Jeudi 03 octobre 2013, Manuel Valls, ministre de l'Intérieur, a répondu aux questions d'Esther Benbassa, sénatrice EELV du Val-de-Marne, sur le contrôle au faciès et ainsi qu’à Jacques Cornano du groupe socialiste Guadeloupe, sur la sécurité aux Antilles lors de la séance de questions d'actualité au Gouvernement au Sénat.
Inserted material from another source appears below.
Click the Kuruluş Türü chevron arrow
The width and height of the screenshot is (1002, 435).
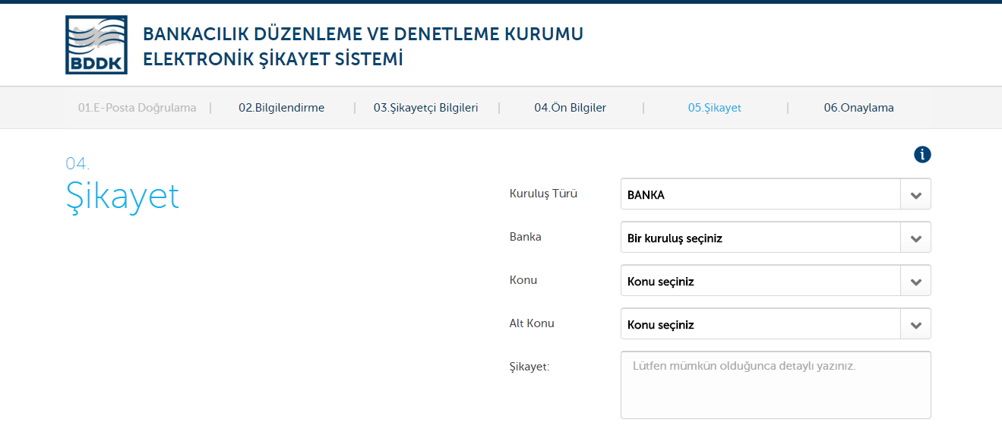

Esther Benbassa, sénatrice EELV du Val-de-Marne
Monsieur le président, chers collègues, ma question s’adresse à Monsieur le ministre de l’Intérieur. Monsieur le ministre, le tribunal de grande instance de Paris a rendu hier sa décision dans l’affaire opposant à l’État et au ministère de l’Intérieur treize plaignants dénonçant des contrôles de police au faciès. Ils ont été déboutés. Il ne nous appartient bien sûr pas de commenter une décision de justice. Cela nous oblige-t-il pour autant à garder ici le silence ? Car ce qui est en cause en l’occurrence est bien l’article 78-2 du code de procédure pénale. Un article qui, en l’état, rend possible le contrôle au faciès. Vous déclariez il y a peu que – je vous cite – « le contrôle au faciès doit cesser, c’est du racisme ». Et force est de reconnaître que vous n’en êtes pas resté au stade des promesses. Le code de déontologie de la police a été modifié pour interdire, par exemple, le tutoiement. De même, toute personne s’estimant victime d’un comportement susceptible de mettre en cause des agents affectés dans un service de la police nationale peut désormais le faire directement savoir en ligne à l’Inspection générale de la police nationale. Ces mesures sont loin d’être vaines. Reste que la décision rendue hier nous rappelle qu’il est temps pour nous, législateurs, d’amender la loi. Vous le savez, Monsieur le ministre, je milite pour la délivrance de récépissé lors des contrôles d’identité. J’ai déposé, au nom du groupe écologiste, une PPL à cette fin il y a deux ans. Le défenseur des droits, dans son rapport sur la question, le préconise également. Nos syndicats de police s’y opposent, redoutant qu’une telle mesure bride leur liberté d’action. Les polices d’autres pays pourtant l’appliquent avec des résultats positifs. Pourquoi ne pas tenter une expérimentation dans des localités volontaires pour en tester l’efficacité ? À vrai dire, toute mesure concrète susceptible d’aider à limiter la multiplication des contrôles inutiles serait la bienvenue : port du matricule, minicaméra portable, formation de la police. Pouvez-vous nous dire, Monsieur le ministre, quel calendrier vous envisagez pour la mise en place au moins de telles mesures même si le récépissé paraît à beaucoup – et notamment aux personnes contrôlées abusivement – comme le plus sûr moyen d’atteindre notre objectif ? Merci.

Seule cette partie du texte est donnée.